-- start EXTRACTED RECORDS --

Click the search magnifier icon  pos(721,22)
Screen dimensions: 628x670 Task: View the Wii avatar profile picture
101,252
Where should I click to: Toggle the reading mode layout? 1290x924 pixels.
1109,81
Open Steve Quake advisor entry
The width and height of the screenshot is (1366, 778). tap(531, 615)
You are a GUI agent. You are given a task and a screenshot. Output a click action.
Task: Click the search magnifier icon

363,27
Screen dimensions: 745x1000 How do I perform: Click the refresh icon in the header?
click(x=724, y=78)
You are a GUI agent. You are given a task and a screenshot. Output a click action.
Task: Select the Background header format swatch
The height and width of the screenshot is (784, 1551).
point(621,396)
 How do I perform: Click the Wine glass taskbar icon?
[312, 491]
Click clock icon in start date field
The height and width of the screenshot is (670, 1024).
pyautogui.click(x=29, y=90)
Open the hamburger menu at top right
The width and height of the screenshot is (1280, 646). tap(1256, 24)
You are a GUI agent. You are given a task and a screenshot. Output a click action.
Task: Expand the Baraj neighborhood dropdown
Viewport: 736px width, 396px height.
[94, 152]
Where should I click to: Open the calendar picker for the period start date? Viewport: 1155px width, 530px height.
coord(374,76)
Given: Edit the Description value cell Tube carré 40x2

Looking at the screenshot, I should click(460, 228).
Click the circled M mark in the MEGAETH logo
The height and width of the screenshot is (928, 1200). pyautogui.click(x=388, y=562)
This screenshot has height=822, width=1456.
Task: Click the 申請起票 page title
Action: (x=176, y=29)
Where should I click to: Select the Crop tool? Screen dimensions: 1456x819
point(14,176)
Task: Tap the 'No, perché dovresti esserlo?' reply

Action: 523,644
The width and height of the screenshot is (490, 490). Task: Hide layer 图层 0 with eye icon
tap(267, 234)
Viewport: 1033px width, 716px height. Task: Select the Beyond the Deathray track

-- end EXTRACTED RECORDS --

PROBLEM REQUIREMENTS
Copy every line of the listing above without changing anything.

RESULT
Click the search magnifier icon  pos(721,22)
Screen dimensions: 628x670 Task: View the Wii avatar profile picture
101,252
Where should I click to: Toggle the reading mode layout? 1290x924 pixels.
1109,81
Open Steve Quake advisor entry
The width and height of the screenshot is (1366, 778). tap(531, 615)
You are a GUI agent. You are given a task and a screenshot. Output a click action.
Task: Click the search magnifier icon

363,27
Screen dimensions: 745x1000 How do I perform: Click the refresh icon in the header?
click(x=724, y=78)
You are a GUI agent. You are given a task and a screenshot. Output a click action.
Task: Select the Background header format swatch
The height and width of the screenshot is (784, 1551).
point(621,396)
 How do I perform: Click the Wine glass taskbar icon?
[312, 491]
Click clock icon in start date field
The height and width of the screenshot is (670, 1024).
pyautogui.click(x=29, y=90)
Open the hamburger menu at top right
The width and height of the screenshot is (1280, 646). tap(1256, 24)
You are a GUI agent. You are given a task and a screenshot. Output a click action.
Task: Expand the Baraj neighborhood dropdown
Viewport: 736px width, 396px height.
[94, 152]
Where should I click to: Open the calendar picker for the period start date? Viewport: 1155px width, 530px height.
coord(374,76)
Given: Edit the Description value cell Tube carré 40x2

Looking at the screenshot, I should click(460, 228).
Click the circled M mark in the MEGAETH logo
The height and width of the screenshot is (928, 1200). pyautogui.click(x=388, y=562)
This screenshot has height=822, width=1456.
Task: Click the 申請起票 page title
Action: (x=176, y=29)
Where should I click to: Select the Crop tool? Screen dimensions: 1456x819
point(14,176)
Task: Tap the 'No, perché dovresti esserlo?' reply

Action: 523,644
The width and height of the screenshot is (490, 490). Task: Hide layer 图层 0 with eye icon
tap(267, 234)
Viewport: 1033px width, 716px height. Task: Select the Beyond the Deathray track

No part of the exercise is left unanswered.